Lo
stilnovismo toscano
Lo stilnovismo toscano
Sul finire del XIII secolo, in Toscana si
afferma un gruppo di poeti che si pongono a un gradino superiore
rispetto al gruppo di poeti federiciani, anche se non siamo ancora
a esiti veramente alti: ma è il terreno su cui è
radicato uno dei maggiori poeti europei,
Dante Alighieri. Sono giovani intellettuali che sviluppano
gli spunti presenti nelle rime del bolognese
Guido Guinizelli (1235/1276): Guido
Cavalcanti e il giovane Dante Alighieri. Alighieri (Purgatorio,
XXIV, vv.49-63) darà nome e caratteristiche di questo gruppo,
parlando di "dolce stil novo" [stile dolce e nuovo: da cui il
termine identificativo: "stilnovo", "dolce stil nuovo", "stilnovismo"

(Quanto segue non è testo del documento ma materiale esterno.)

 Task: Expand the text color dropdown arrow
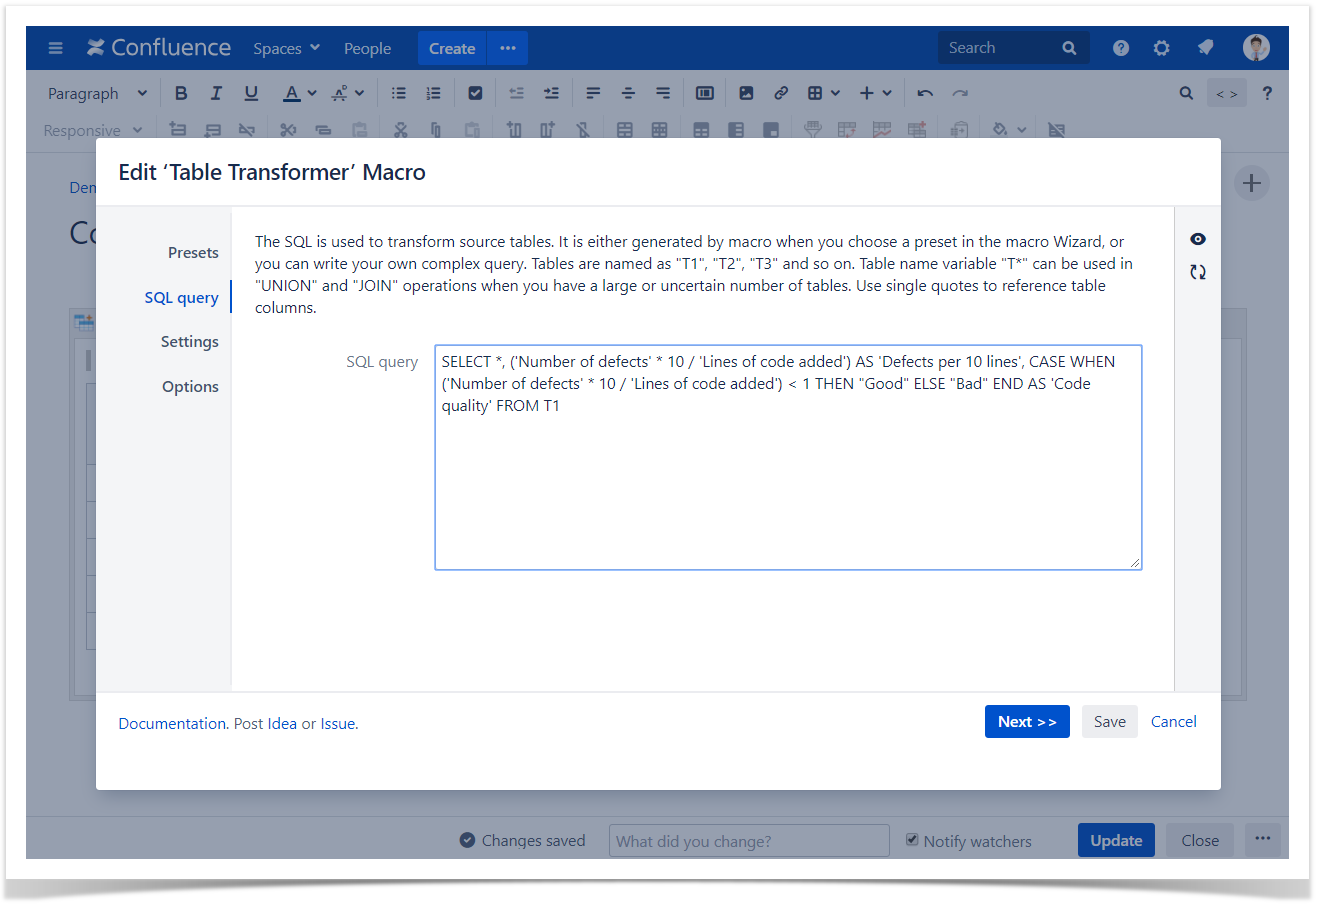click(312, 93)
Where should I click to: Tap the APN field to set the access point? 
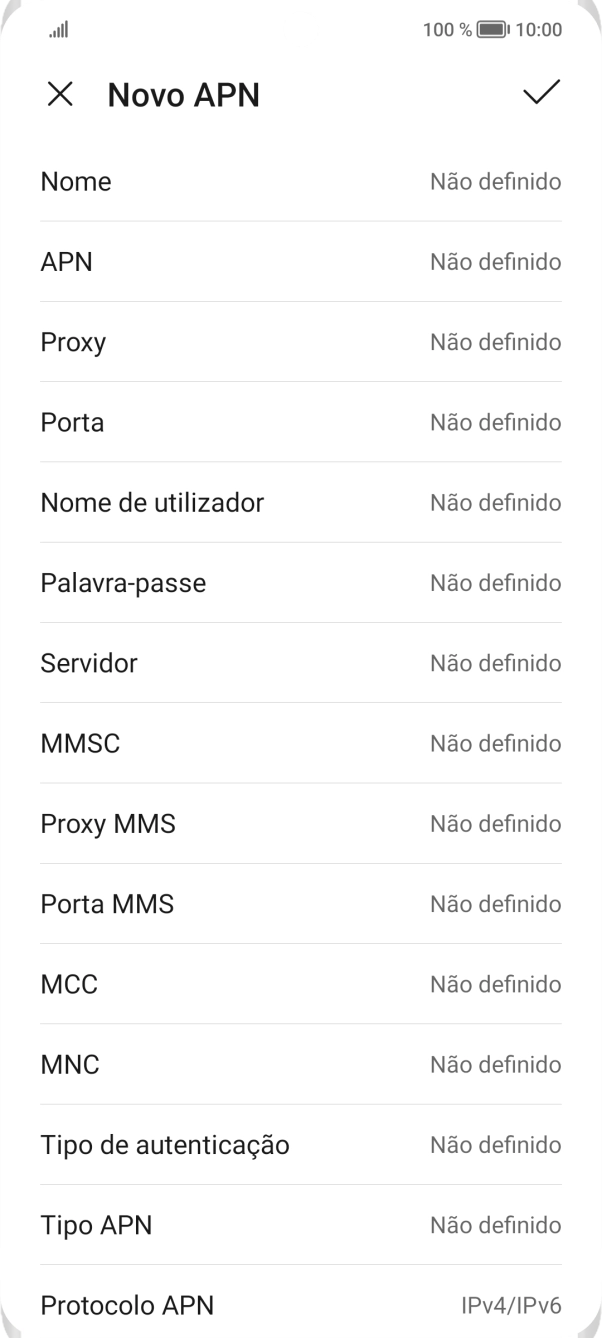tap(300, 261)
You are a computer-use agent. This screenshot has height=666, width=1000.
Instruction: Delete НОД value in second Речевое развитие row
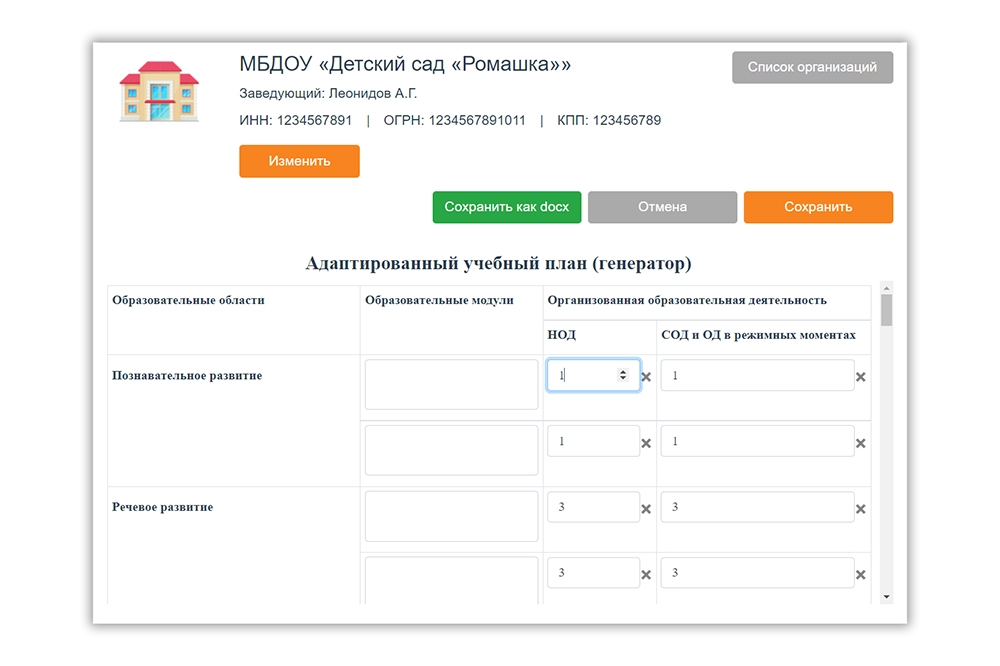pos(646,575)
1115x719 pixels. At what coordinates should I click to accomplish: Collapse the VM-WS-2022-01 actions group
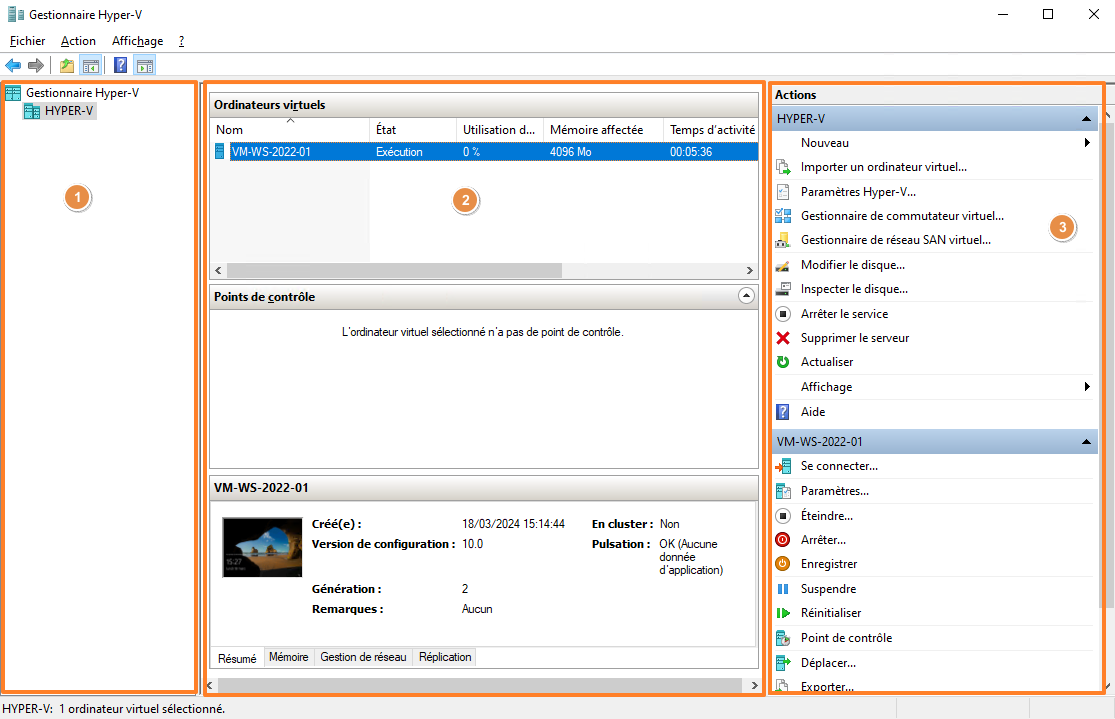click(x=1086, y=441)
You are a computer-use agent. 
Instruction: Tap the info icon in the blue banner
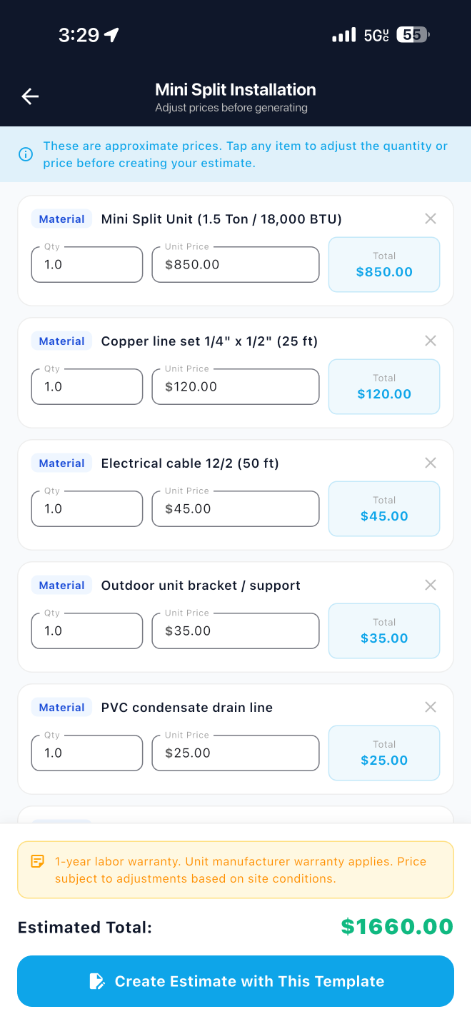click(x=25, y=155)
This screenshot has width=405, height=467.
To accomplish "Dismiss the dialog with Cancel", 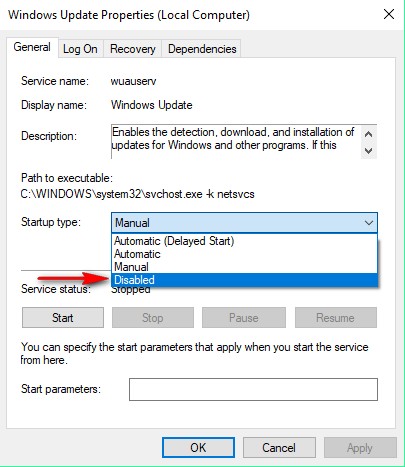I will click(x=279, y=448).
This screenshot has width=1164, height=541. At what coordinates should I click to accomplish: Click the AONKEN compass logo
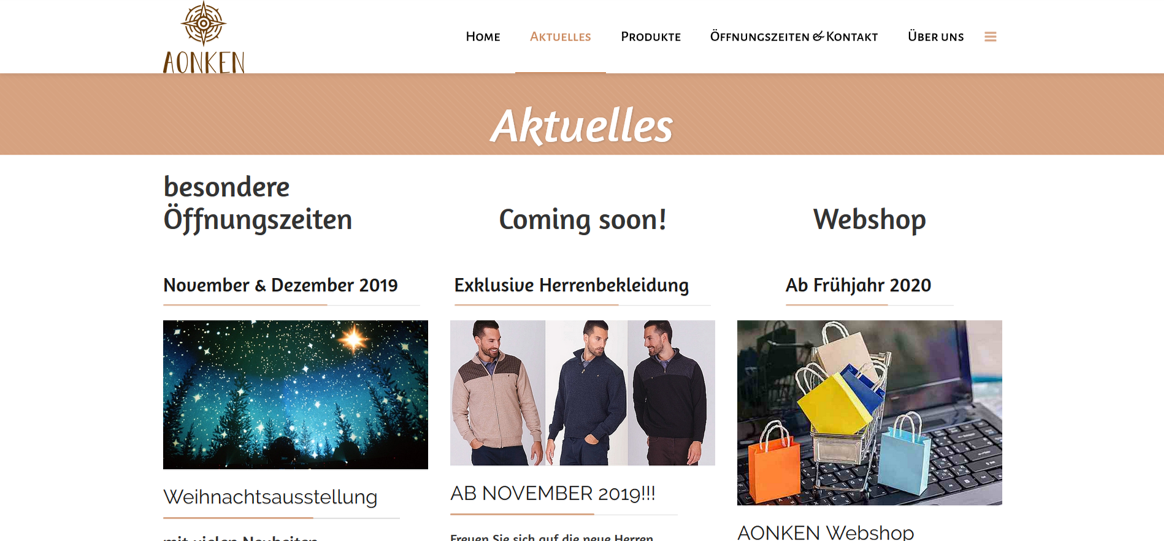(x=204, y=37)
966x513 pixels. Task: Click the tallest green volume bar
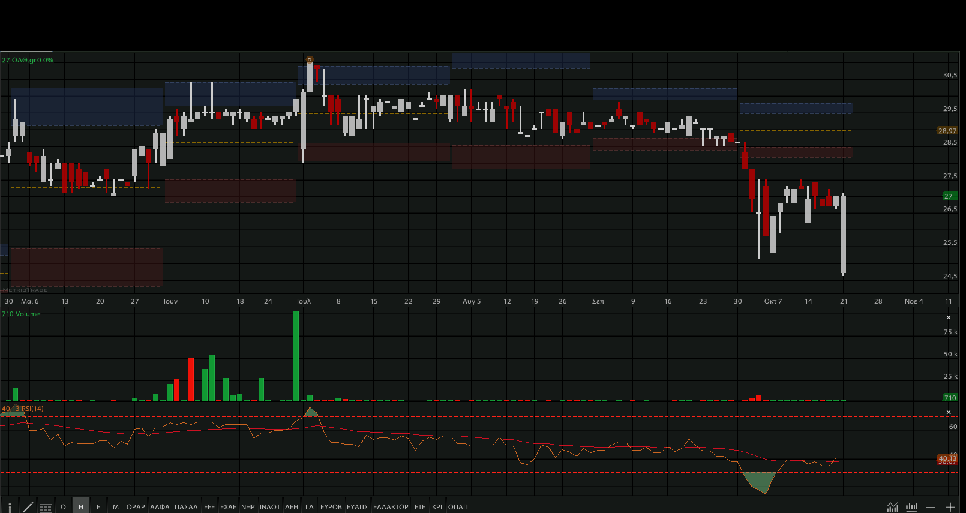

(il termine che abbiamo preferito), "dolcestilnovismo" ecc.],
ovvero mettendo in bocca al rimatore lucchese Bonagiunta Orbicciani
l'atto di consapevolezza critica con cui Alighieri distinse la
poesia di Iacopo da Lentini, di Guittone da Arezzo e degli altri
toscani (compreso Bonagiunta) dai nuovi poeti toscani. Con Alighieri
ci è giunto l'atto di consapevolezza con cui un gruppo
di poeti dichiara finalità e specificità , distinguendo
una tradizione e moduli poetici considerati sorpassati o non più
utilizzabili. Valore di manifesto ha la canzone Al cor gentil
rempaira sempre Amore di Guinizelli: qui sono enunciate le
proposizioni canoniche del nuovo modo di poetare, in particolare
la definizione della nobiltà come virtù individuale
e non ereditaria, lo stabilirsi del nesso tra "gentilezza" e amore,
mentre si avvia il paragone tra donna e angelo. Gli stilnovisti
cercano di superare lo schematismo della rappresentazione amorosa
cortese, tentano l'approfondimento dell'analisi psicologica, linguisticamente
affinano ulteriormente la lingua. Cino da
Pistoia farà da tratto d'unione con il melodismo petrarcaiano.
Quelli degli stilnovisti non erano tutto
sommato concetti totalmente nuovi, in qualche modo erano presenti
anche nei componimenti dei provenzali, dei federiciani e dei guittoniani.
Nuova è l'organica successione in cui sono sistemati, e
nuovo è il vigore morale che sta sotto questi componimenti.
Alla base della canzone guinizelliana, e di tutta la poesia stilnovistica,
c'è un entusiasmo morale per la creazione di schemi, immagini,
parole che esprimano i moti più profondi di un'anima totalmente
presa nella vicenda amorosa. Le parole (indicherà Alighieri
ne "L'eloquenza del volgare") devono essere prive di asprezza,
devono essere scelte secondo un criterio di chiarezza, gentilezza,
levità. La sintassi deve tendere a un dettato armonico
e composto. Gli schemi ideali e stilistici devono essere ricondotti
a una forte concentrazione delle immagini. La vita e i conflitti
dei sentimenti, ripresi nelle formulazioni e nelle movenze quasi
rituali (amore come rito sacro) di una progressiva simbolizzazione,
devono essere assorbiti in un processo di assoluta e rarefatta
tensione intellettuale: devono cioè tradursi in cifra stilistica,
priva di qualsiasi riferimento concreto a concrete situazioni
storiche o biografiche. Tali riferimenti sono ritenuti impuri,
indegni di essere accolte in una poesia di alto tono come quella
che si vuole ottenere. Lo stilnovismo volle contrapporsi a ogni
soluzione linguisticamente e culturalmente municipale (di qui
l'opposizione a Guittone).
Da Bologna lo stilnovismo passò presto
a Firenze. Qui, oltre a Cavalcanti e il giovane Alighieri, furono
anche Lapo Gianni,
Gianni Alfani e Dino Frescobaldi.
Si formò con essi una specie di cenacolo
ristretto, di 'spiriti eletti', legati da forti vincoli di amicizia
e affinità ideologiche, aperti agli influssi reciproci
anche senza rinunciare a soluzioni personali. Gli stilnovisti
nutrirono il sentimento orgoglioso di una superiorità intellettuale,
fatta di cultura sovramunicipale e contraria agli aspetti grossolani
dell'esistere.
Lo stilnovismo continuò a influenzare la cultura poetica
toscana a lungo. Al di là delle riprese manieristiche che
si hanno per tutto il XIV secolo, attraverso una serie di epigoni
come Sennuccio del Bene, Cino Rinuccini, Niccolò de' Rossi
ecc., fu il presupposto della soluzione petrarchesca.